### Supplied data

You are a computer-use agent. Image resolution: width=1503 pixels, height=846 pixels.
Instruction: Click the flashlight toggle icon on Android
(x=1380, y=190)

* * *

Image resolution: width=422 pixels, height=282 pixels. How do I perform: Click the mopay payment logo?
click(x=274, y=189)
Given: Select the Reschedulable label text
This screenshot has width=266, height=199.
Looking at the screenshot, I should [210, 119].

### Exercise directions
Rewrite the lines beginning with the one containing "You are a computer-use" and ending with the one containing "(x=1380, y=190)", including the requests, and add 87 to every coordinate value in the answers.

### Response to this exercise
You are a computer-use agent. Image resolution: width=1503 pixels, height=846 pixels.
Instruction: Click the flashlight toggle icon on Android
(x=1467, y=277)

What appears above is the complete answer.